Bir adam Ramazanda üç gün peşipeşine hanımıyla cima etmiş. Bu adama ne gerekir?
Bir kimse oruçlu iken cima yaptığı zaman büyük bir günah işlemiş olur. Bundan dolayı Allah’a tevbe etmesi ve cima yaptığı günü kaza etmesi gerekir. Bununla beraber ayrıca kendisine ağır bir keffaret de gerekir. Bunun keffareti bir köleyi özgürlüğüne kavuşturmaktır. Buna imkan bulamazsa iki ay arka arkaya oruç tutmaktır. Buna da imkan bulamazsa herbirine yarım ölçek yiyecek olmak üzere altmış fakiri doyurmaktır. Cima ettiği herbir güne karşılık günler sayısınca keffaret de katlanır.
Bir günde veya Ramazan ayında cima tekrarlandığı zaman keffaret de katlanır mı?

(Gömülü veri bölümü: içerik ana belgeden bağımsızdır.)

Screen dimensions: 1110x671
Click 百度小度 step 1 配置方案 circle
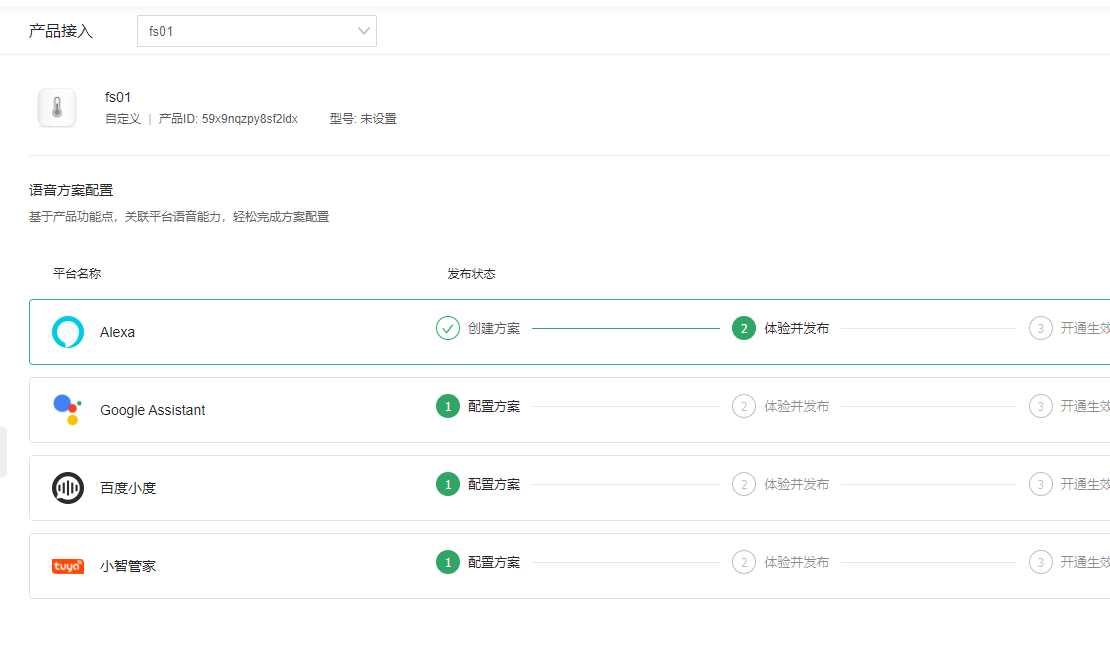pos(448,484)
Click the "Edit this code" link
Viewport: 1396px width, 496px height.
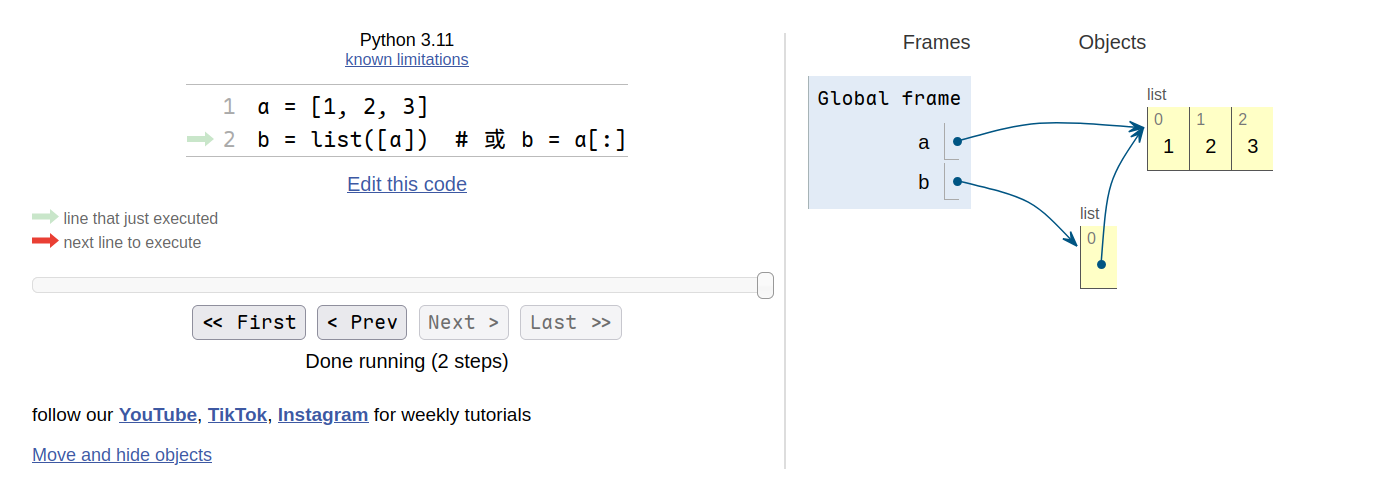pyautogui.click(x=406, y=184)
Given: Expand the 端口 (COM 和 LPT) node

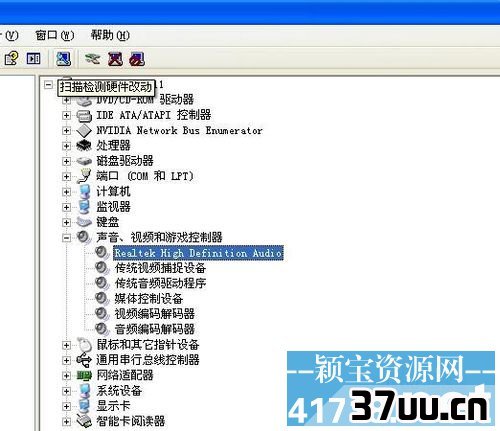Looking at the screenshot, I should 66,176.
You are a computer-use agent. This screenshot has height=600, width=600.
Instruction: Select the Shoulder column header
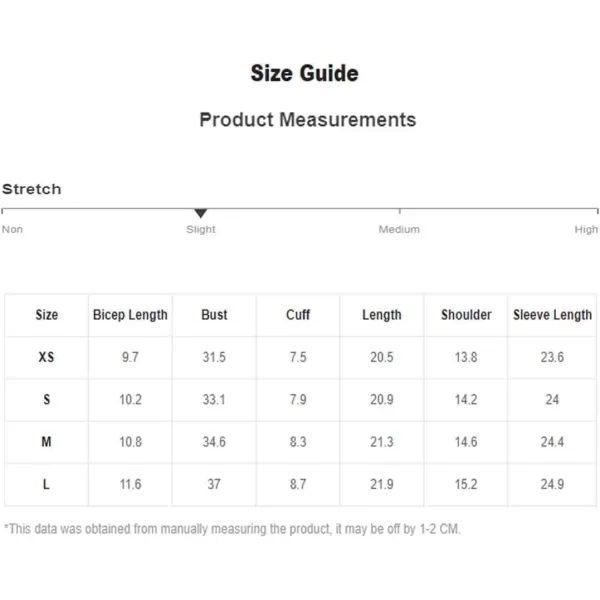466,315
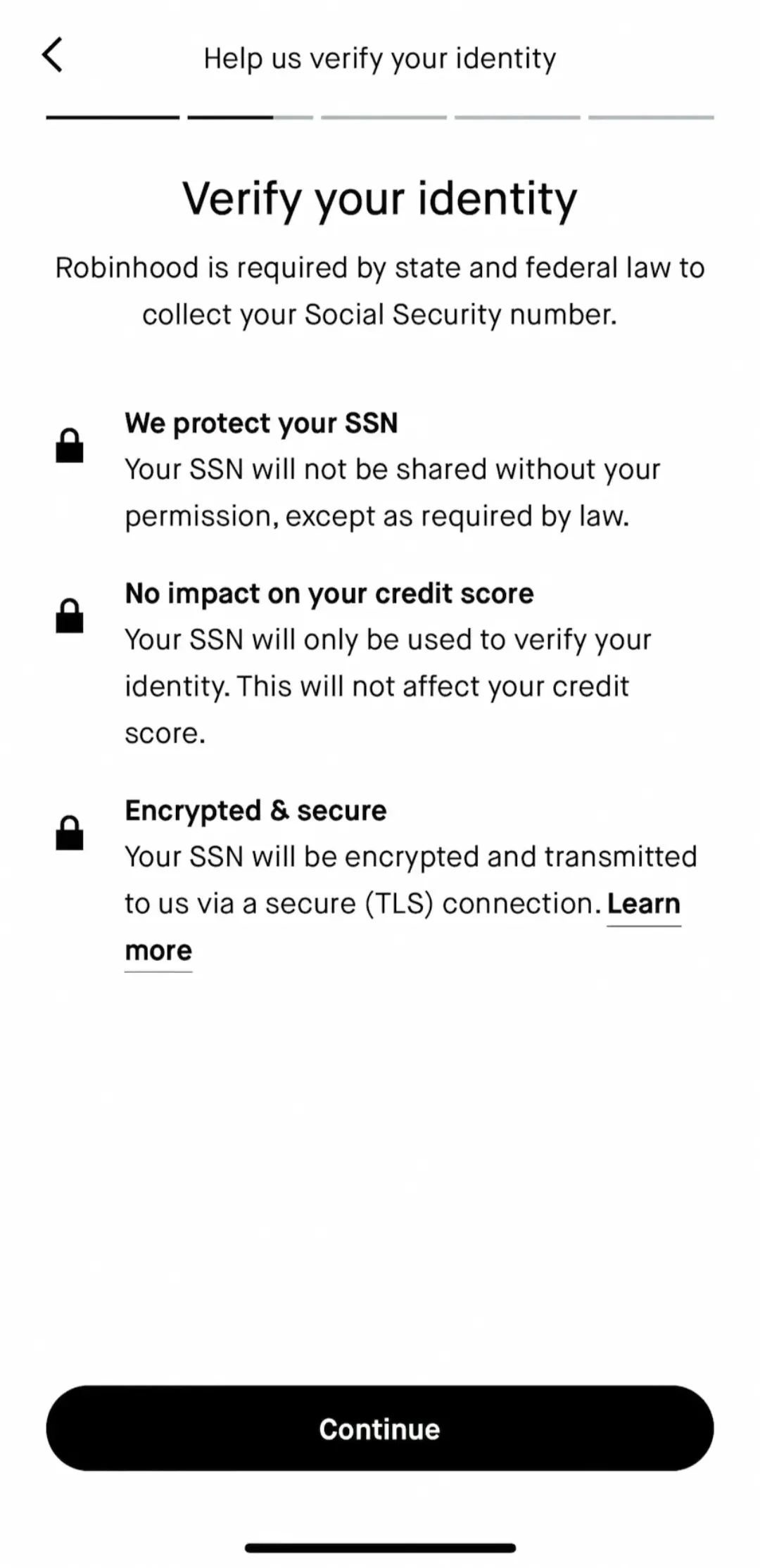Click the 'Help us verify your identity' header title
The width and height of the screenshot is (760, 1568).
coord(380,58)
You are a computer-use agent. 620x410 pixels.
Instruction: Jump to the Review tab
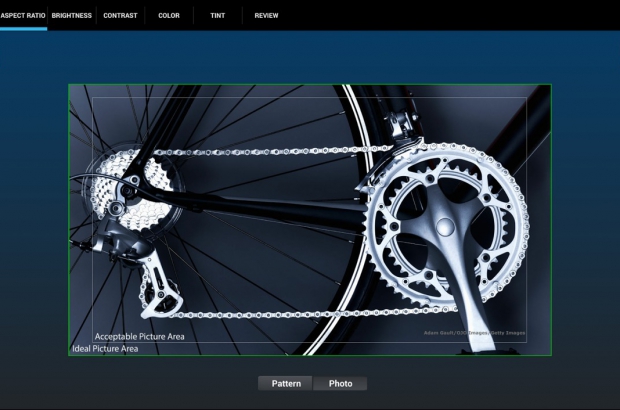pyautogui.click(x=266, y=16)
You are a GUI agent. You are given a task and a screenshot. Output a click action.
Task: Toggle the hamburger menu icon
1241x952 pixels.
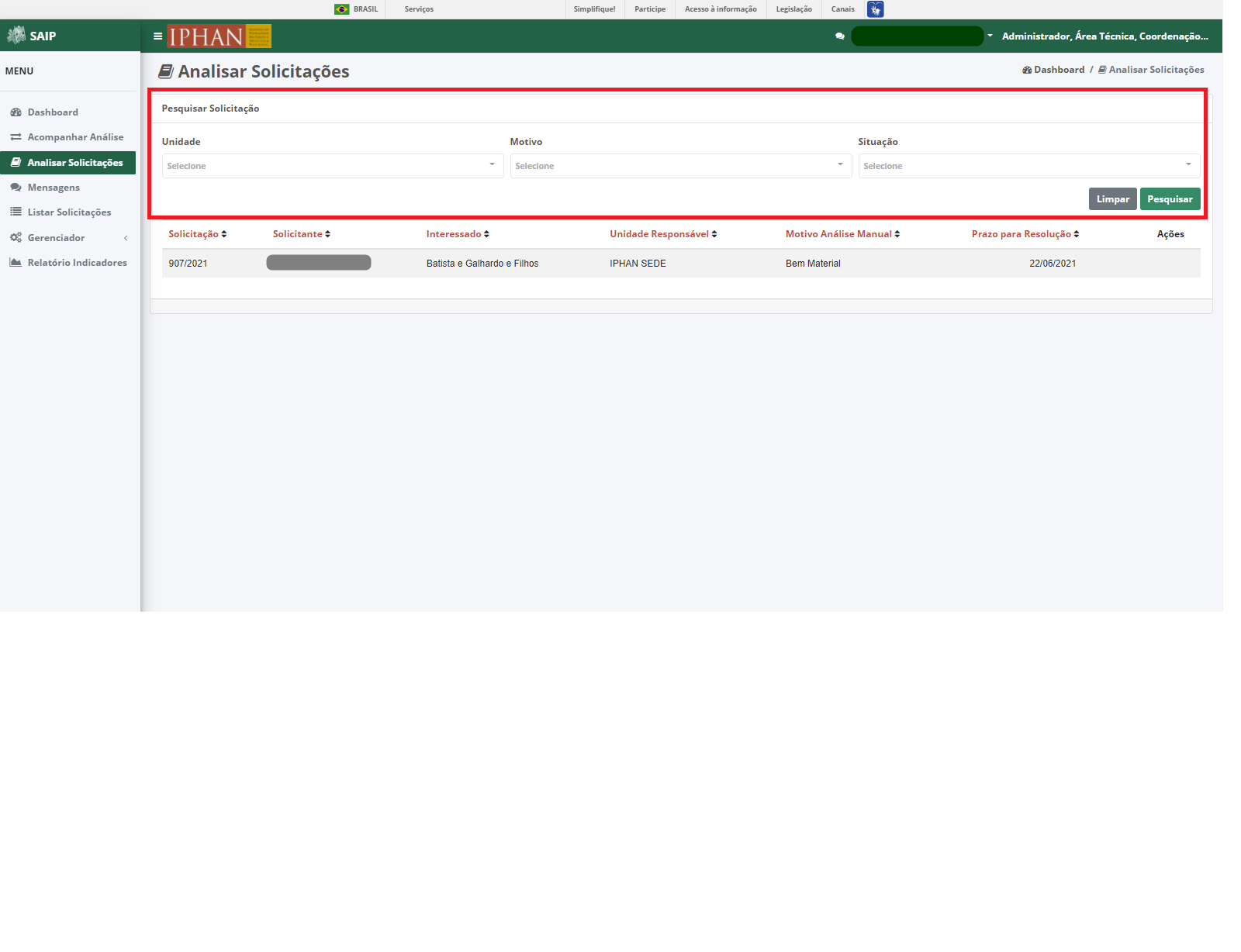coord(157,36)
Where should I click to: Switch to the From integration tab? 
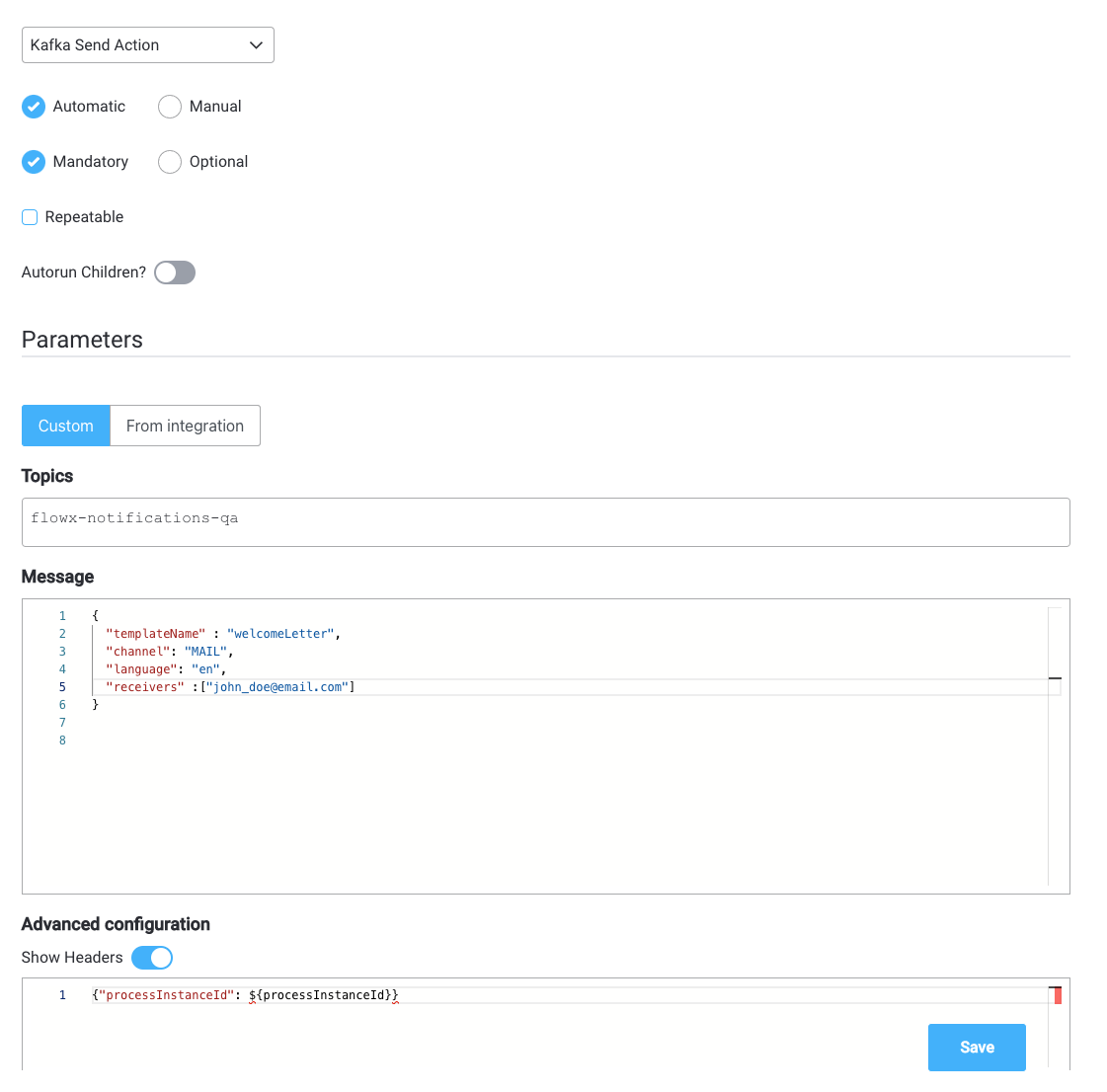(185, 426)
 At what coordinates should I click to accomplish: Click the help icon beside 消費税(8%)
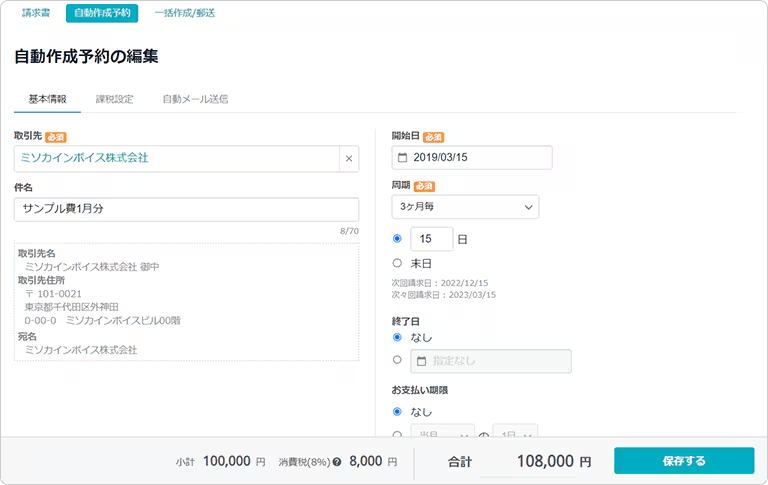tap(337, 463)
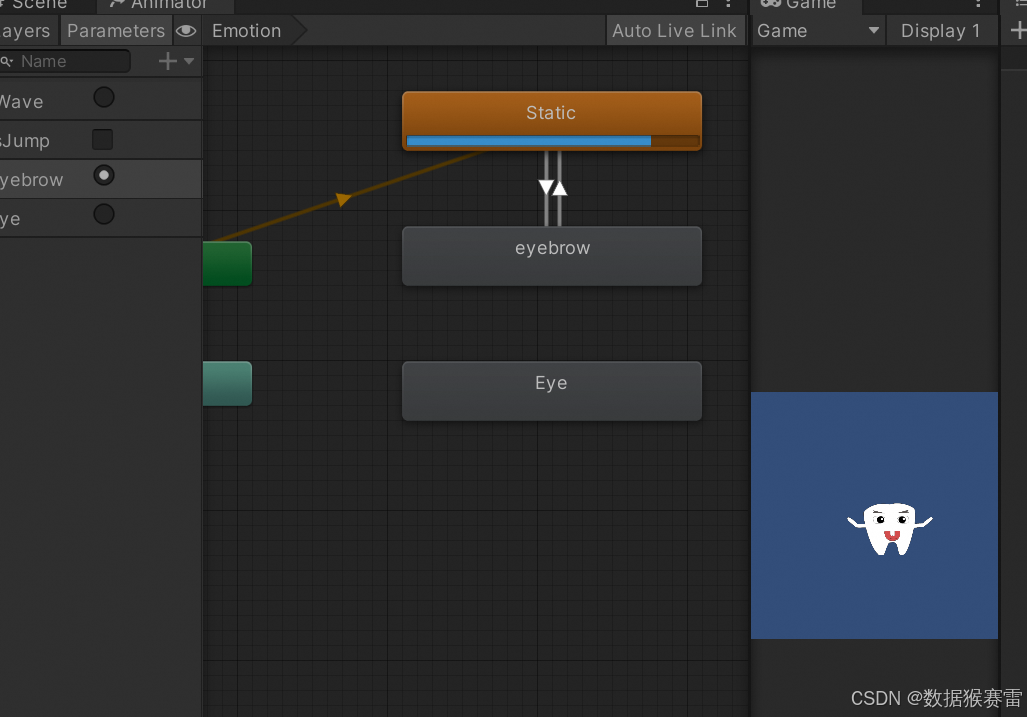
Task: Click the Wave trigger radio button
Action: tap(102, 97)
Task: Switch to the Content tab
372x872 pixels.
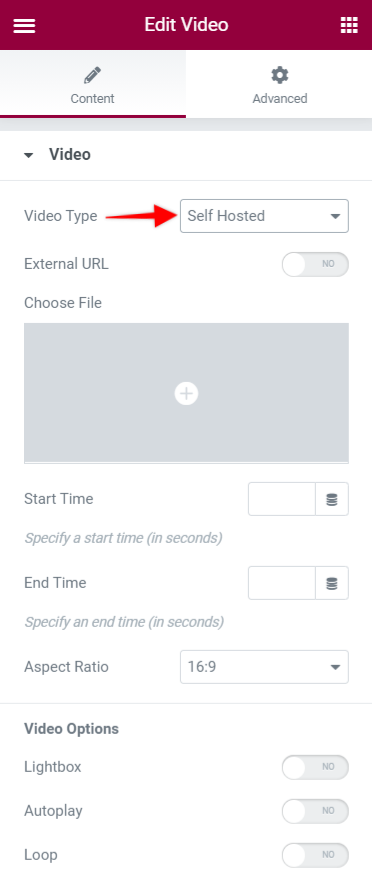Action: (x=93, y=84)
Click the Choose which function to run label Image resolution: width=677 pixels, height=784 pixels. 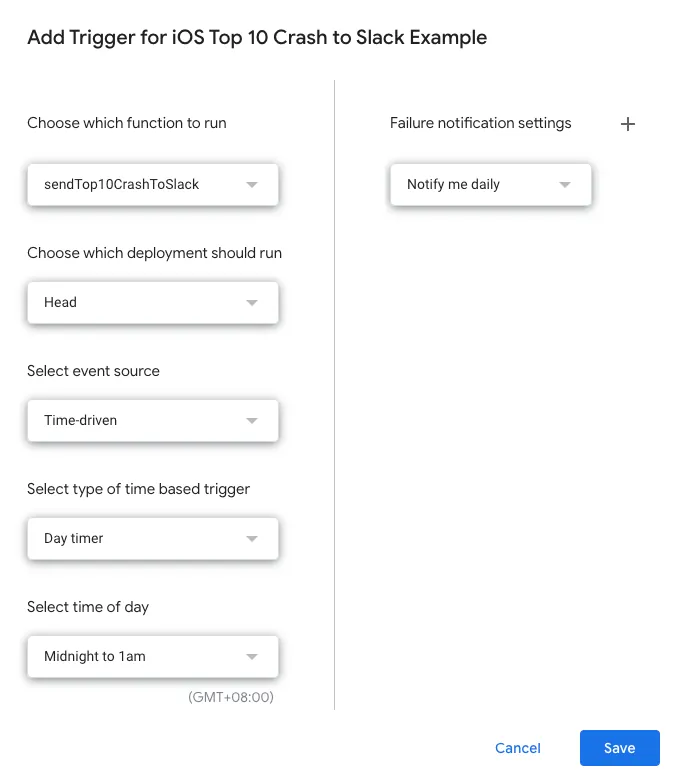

İmam Ahmed’in mezhebinden (Hanbeli mezhebinden) anlaşıldığına göre bir gün içinde birden fazla cima yapıldığı zaman bir tane keffaret de yeterlidir. İki ayrı günde cimalar tekrarlanırsa herbir gün için ayrı keffaret gerekir. Çünkü her gün ayrı/müstakil bir ibadettir.
Ramazanda oruç tutmaması caiz olan yolcu bir adam oruçlu iken eşiyle cima etmiş. Bu konuda ona keffaret gerekir mi?
Benim görüşüme göre oruç tutmamasını ve namazları kısaltmasını mubah kılan bir yolculuğa çıktığı zaman ona keffaret gerekmez. Çünkü bir yolcunun Ramazan günü yiyerek orucunu bozması caiz olunca cima etmesi de caiz olur. Kadın oruçlu olduğu zaman bunun için orucunu bozması caizdir. Çünkü o da yolcudur ve bu işe de zorlanmıştır. Benim görüşüme göre bunda bir günah da yoktur, keffaret de yoktur.